Saved data entries
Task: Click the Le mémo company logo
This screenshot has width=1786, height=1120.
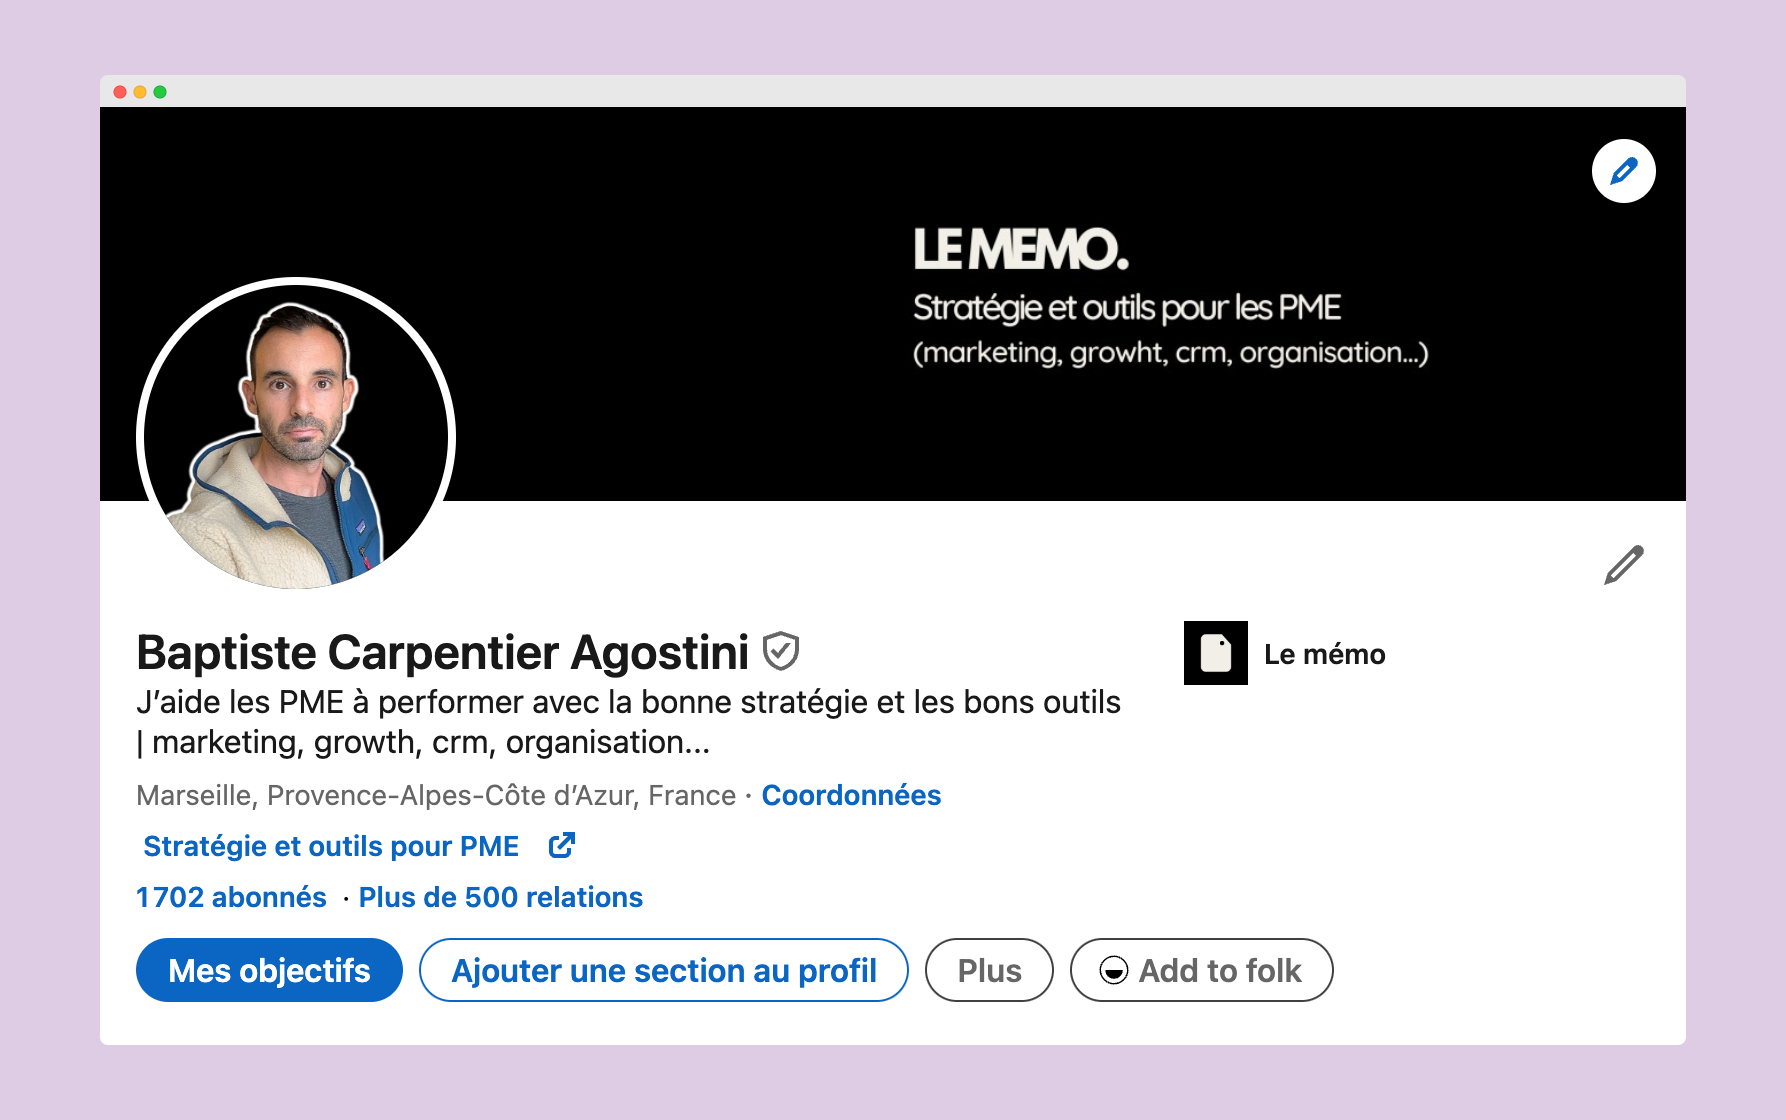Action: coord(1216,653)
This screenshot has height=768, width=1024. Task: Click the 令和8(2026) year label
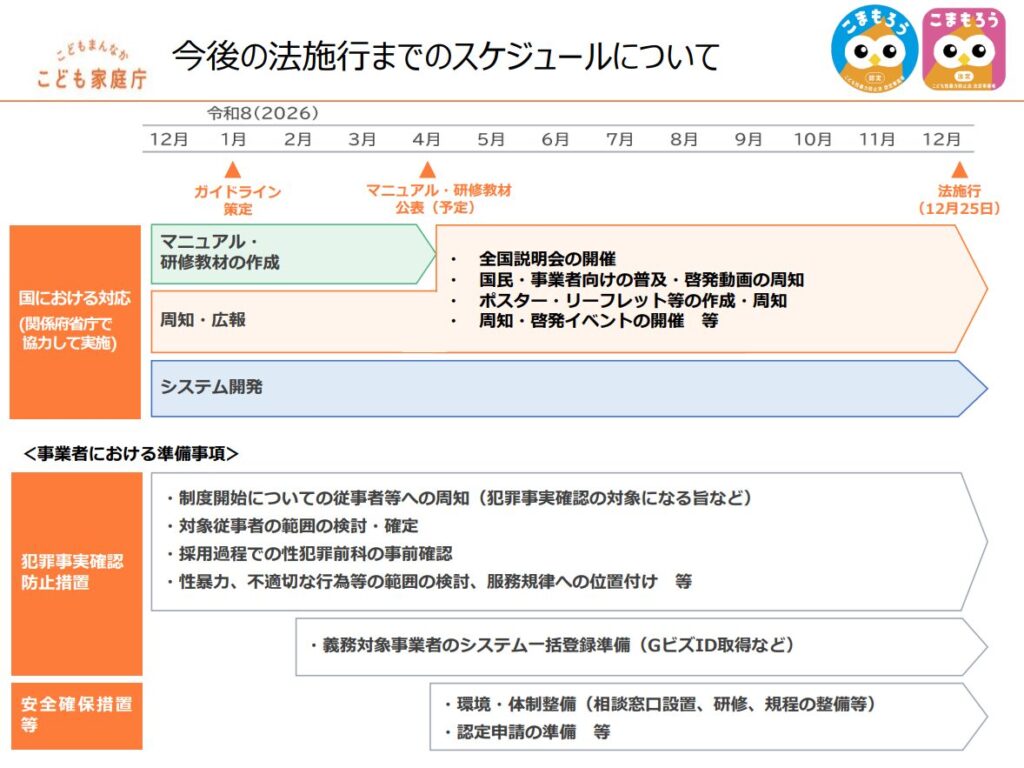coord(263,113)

> Problem: The data above should be restated exactly, with its images dropped.

> Task response:
Task: Click the Le mémo company logo
This screenshot has width=1786, height=1120.
Action: coord(1216,653)
This screenshot has height=768, width=1024. Task: Click the 令和8(2026) year label
coord(263,113)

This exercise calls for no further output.